» **Extrait proposé**
────────

Nous faisons face à un défi d’envergure : nourrir, fournir des conditions de vie adéquates et assurer la santé de huit milliards d’humains en préservant le plus possible la santé de nos écosystèmes.

L’approche USS tient compte de l’environnement social et physique, des plantes, de la santé des animaux et des humains. Notre monde étant complexe, une approche plus globale permet une meilleure compréhension des enjeux et d’apporter des solutions adaptées.

Une polarisation contre-productive

Au même moment, nous nous divisons sur des questions d’éthique animale.

Certains adoptent une position abolitionniste face à plusieurs activités. Ils souhaitent bannir et même interdire les pratiques auxquelles ils s’opposent, comme l’élevage, la recherche sur des animaux, la pêche et la chasse, pour des raisons de justice entre espèces (antispécisme). Pour eux, améliorer les conditions de vie ne rend pas l’élevage plus éthique.

Des gens refusent et contestent toute euthanasie de chiens après qu’ils eurent agressé et même mutilé des enfants ou adultes. Des manifestations et contestations judiciaires ont lieu pour empêcher l’abattage de chevreuils. Des organismes importent à grands frais des animaux non socialisés destinés à la consommation à l’étranger afin de leur sauver la vie, au risque d’importer ici des maladies, dont certaines sont difficiles à détecter et transmissibles aux humains.

Ce ne sont là que quelques exemples de situations polarisantes. Peut-on tenir compte de l’ensemble des enjeux ?

────────

» **Données enregistrées**
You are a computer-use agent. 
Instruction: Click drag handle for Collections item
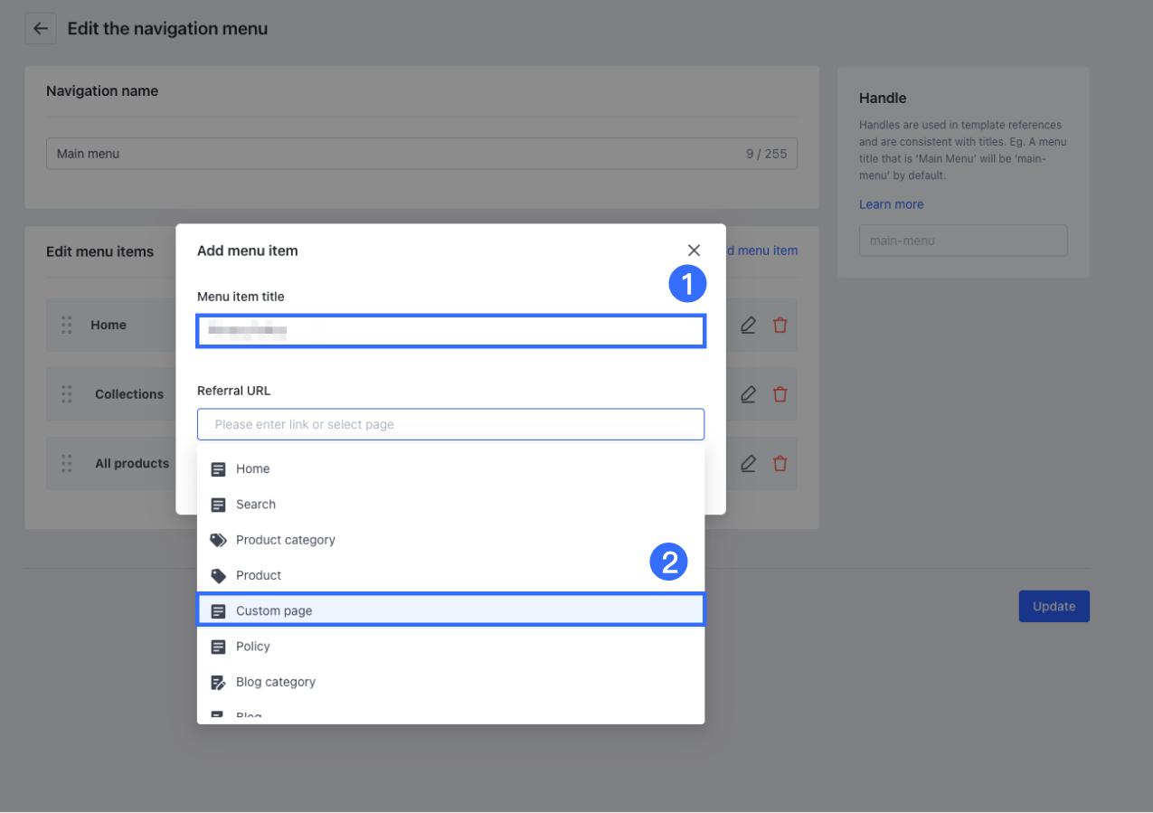point(66,394)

────────

» **Activités proposées**
1/ Indiquez si chacune des affirmations suivantes concorde avec l'extrait sur l'éthique animale. Répondez par oui ou par non et citez les mots décisifs de l'extrait.
(a) L'approche USS ne prend en compte que la santé des humains.
(b) Selon les abolitionnistes, de meilleures conditions de vie ne rendent pas l'élevage plus éthique.
(c) Des organismes importent des animaux non socialisés à faible coût.
2/ Présentez sous forme de liste le paragraphe de l'extrait sur l'éthique animale qui commence par « Des gens refusent et contestent », en conservant ses faits principaux.

» **Corrigé des activités**
1/
(a) Non : « L’approche USS tient compte de l’environnement social et physique, des plantes, de la santé des animaux et des humains. »
(b) Oui : « Pour eux, améliorer les conditions de vie ne rend pas l’élevage plus éthique. »
(c) Non : « Des organismes importent à grands frais des animaux non socialisés destinés à la consommation à l’étranger »

2/
- Des gens s'opposent à toute euthanasie de chiens ayant agressé, voire mutilé, des enfants ou des adultes.
- Des manifestations et des contestations judiciaires visent à empêcher l'abattage de chevreuils.
- Des organismes importent à grands frais des animaux non socialisés, destinés à la consommation à l'étranger, pour leur sauver la vie.
- Ces importations risquent d'introduire des maladies, dont certaines sont difficiles à détecter et transmissibles aux humains.